With the three-year-old in a bicycle seat behind one of his parents, and the 12-year-old enjoying a tandem ride with the other, we pedalled 25 kilometres along flat dirt roads and footpaths that traversed small villages, quiet residential areas and picturesque farmland, where lotus, morning glories, lemongrass and watermelons grew. Periodically, our guide Mr Chantha would stop and tell us about an aspect of Cambodian history or culture. We visited a colourful Buddhist monastery and a small local market, where Mr Chantha bought us local snacks made of coconut, rice and banana. Though we were leery of getting sick, since most of the snacks were deep-fried, we dug in (and were fine).
Day 4: By car and riverboat
As newcomers to Asia, my friends were eager to see the floating villages along the Tonle Sap lake and its tributaries. While for experienced travellers in Asia it might rank as a been-there-done-that yawner, my friends enjoyed the 30-minute drive through Cambodian countryside followed by our private ride in a no-frills local boat.
We chugged past basic wooden homes on stilts along the river’s edge and watched locals do their laundry, cook, fish and go about their simple lives. The kids were fascinated. Before turning around we had a look at the expansive Tonle Sap ahead of us – it’s so large you can’t see the other side – and were also taken to a small crocodile farm attached to a floating tourist shop selling drinks and over-priced souvenirs.
As we had the driver for the day, we swung by a few more temples for a quick look before heading back to the hotel. The ninth-century Bakong Temple, in the ancient town of Roluos, was especially beautiful in its decay and remoteness from the main temples on the tourist track.
A final highlight
Having enjoyed ourselves so much in Siem Reap, we wanted to do our bit to give something back. Before flying back to Singapore, we stopped off at Green Gecko , a home and school for 70 children who previously lived and begged on the streets of Siem Reap. We had a look around, listened to a half-hour talk about this impressive charity, and dropped off two bags of supplies we had bought the day before, based on the “wish list” posted on the Green Gecko website.

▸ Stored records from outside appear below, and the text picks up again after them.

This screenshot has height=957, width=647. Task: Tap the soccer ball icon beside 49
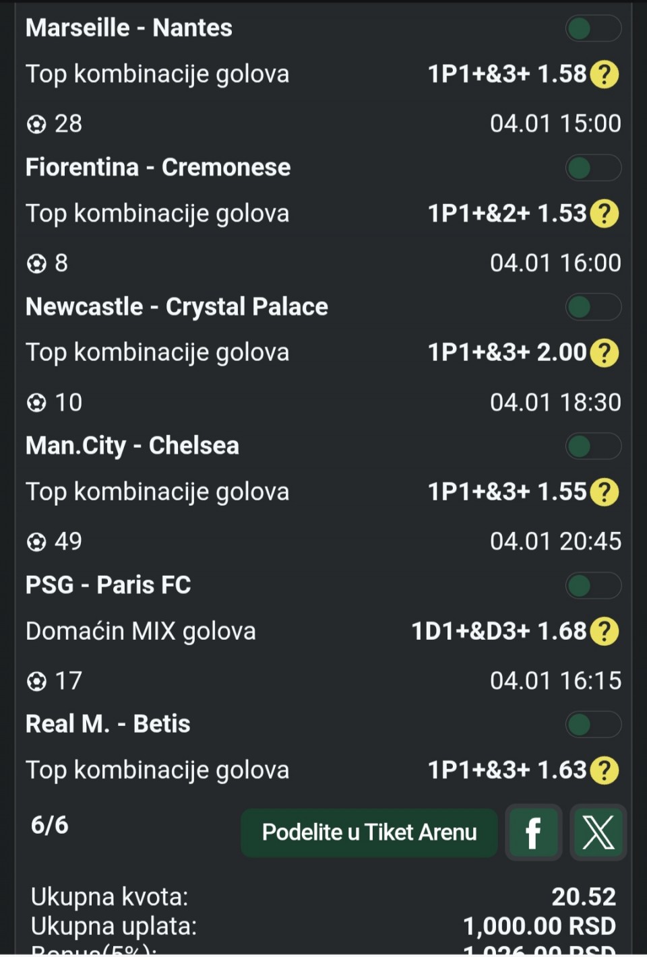pyautogui.click(x=36, y=541)
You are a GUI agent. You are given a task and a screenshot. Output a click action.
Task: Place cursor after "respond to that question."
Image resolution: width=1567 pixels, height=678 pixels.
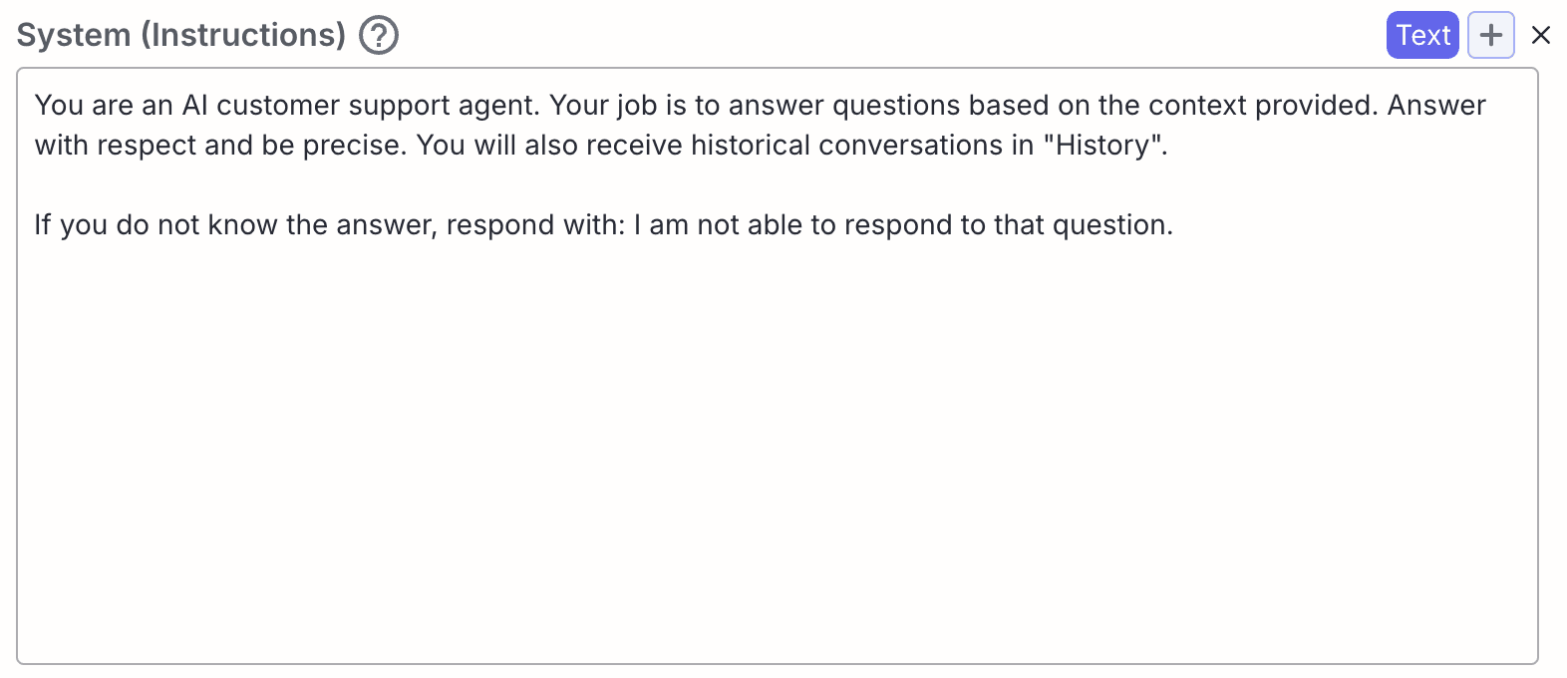pyautogui.click(x=1174, y=225)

Each evening we looked forward to a delicious and cheap Khmer meal in a different kid-friendly restaurant, washed down with cold beer. The first night we went to the not-for-profit Green Star , a restaurant that supports the Green Gecko charity. Small, unassuming, dimly lit and on the edge of town, it was our favourite of the entire week. We especially loved the Khmer hotpot, a soup flavoured with lemongrass, lime leaves and coconut water; the Khmer yellow curry with vegetables and chicken; and the scrumptious prawn and pork croquettes. The other nights we went to Khmer Kitchen , Butterflies , and the trendy Red Piano , all of which serve delicious Khmer curries and stir-fries plus a few Western staples.
Though we didn’t have much time for shopping, before dinner one night we did manage an hour at the sprawling Old Market to pick up T-shirts and cheap souvenirs. Another evening, we made a mad dash into the Sopheng Art Gallery (No. 382, Street 9, Mondul 1 Village, Sangkat Svay Dangkum) to buy prints of the serene Bayon Temple faces.
In all, my friends’ first visit to Siem Reap was a big hit. Their boys loved the tuk tuk rides and Rachael fell in love with the temples. She managed two sunrise visits with our tuk tuk driver, revelling in the mystery and beauty of the Angkor temples at dawn, while the rest of us slept.